问题
Could anyone check problems with the following code? Am I wrong in any steps in building my model? I already added two 'clf__' to parameters.
clf=RandomForestClassifier()
pca = PCA()
pca_clf = make_pipeline(pca, clf)
kfold = KFold(n_splits=10, random_state=22)
parameters = {'clf__n_estimators': [4, 6, 9], 'clf__max_features': ['log2',
'sqrt','auto'],'clf__criterion': ['entropy', 'gini'], 'clf__max_depth': [2,
3, 5, 10], 'clf__min_samples_split': [2, 3, 5],
'clf__min_samples_leaf': [1,5,8] }
grid_RF=GridSearchCV(pca_clf,param_grid=parameters,
scoring='accuracy',cv=kfold)
grid_RF = grid_RF.fit(X_train, y_train)
clf = grid_RF.best_estimator_
clf.fit(X_train, y_train)
grid_RF.best_score_
cv_result = cross_val_score(clf,X_train,y_train, cv = kfold,scoring =
"accuracy")
cv_result.mean()
回答1:
You are assuming the usage of make_pipeline
in a wrong way.
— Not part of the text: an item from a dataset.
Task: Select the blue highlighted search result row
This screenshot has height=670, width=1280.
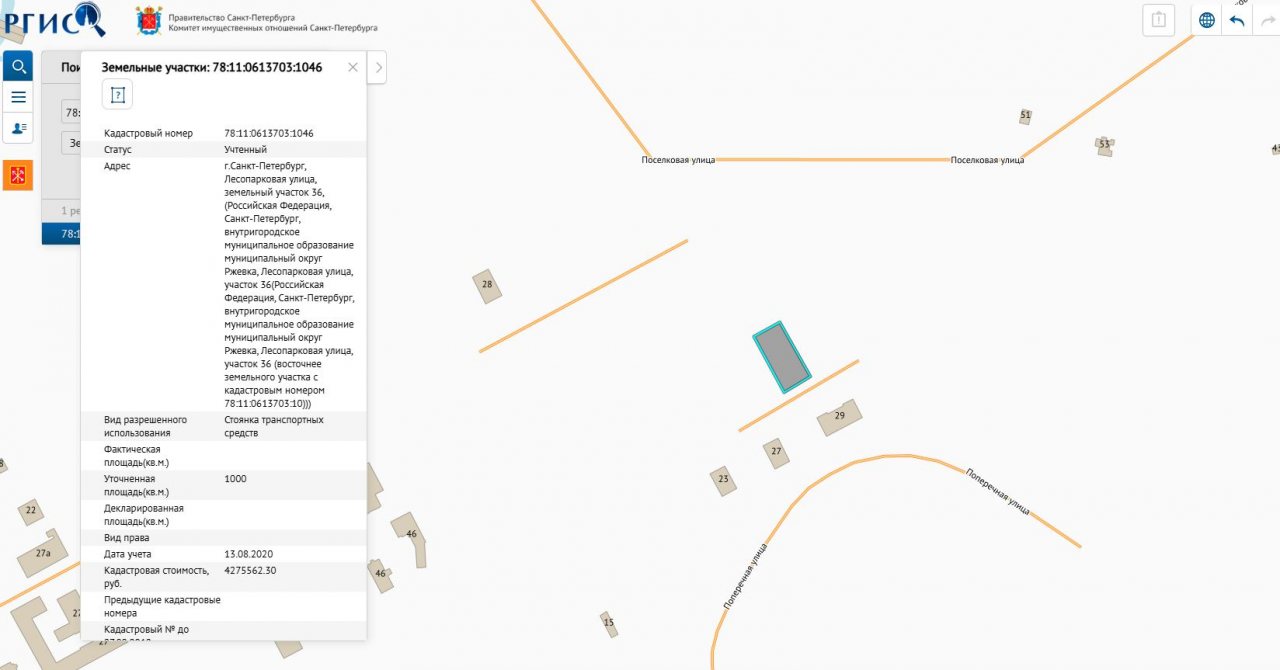Action: (x=60, y=234)
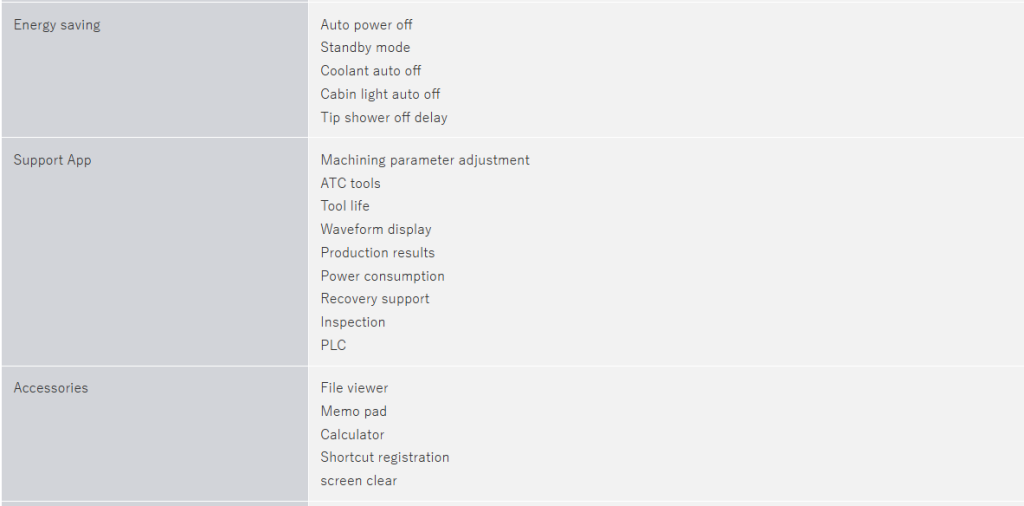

From the documentation:-
This is a shorthand for the Pipeline constructor; it does not require, and does not permit, naming the estimators. Instead, their names will be set to the lowercase of their types automatically.
So that means that when you supply a PCA object, its name will be set as 'pca' (lowercase) and when you supply a RandomForestClassifier object to it, it will be named as 'randomforestclassifier', not 'clf' as you are thinking.
So now the parameter grid you have made is invalid, because it contains clf__
and its not present in pipeline.
Solution 1 :
Replace this line:
pca_clf = make_pipeline(pca, clf)
With
pca_clf = Pipeline([('pca', pca), ('clf', clf)])
Solution 2 :
If you dont want to change the pca_clf = make_pipeline(pca, clf)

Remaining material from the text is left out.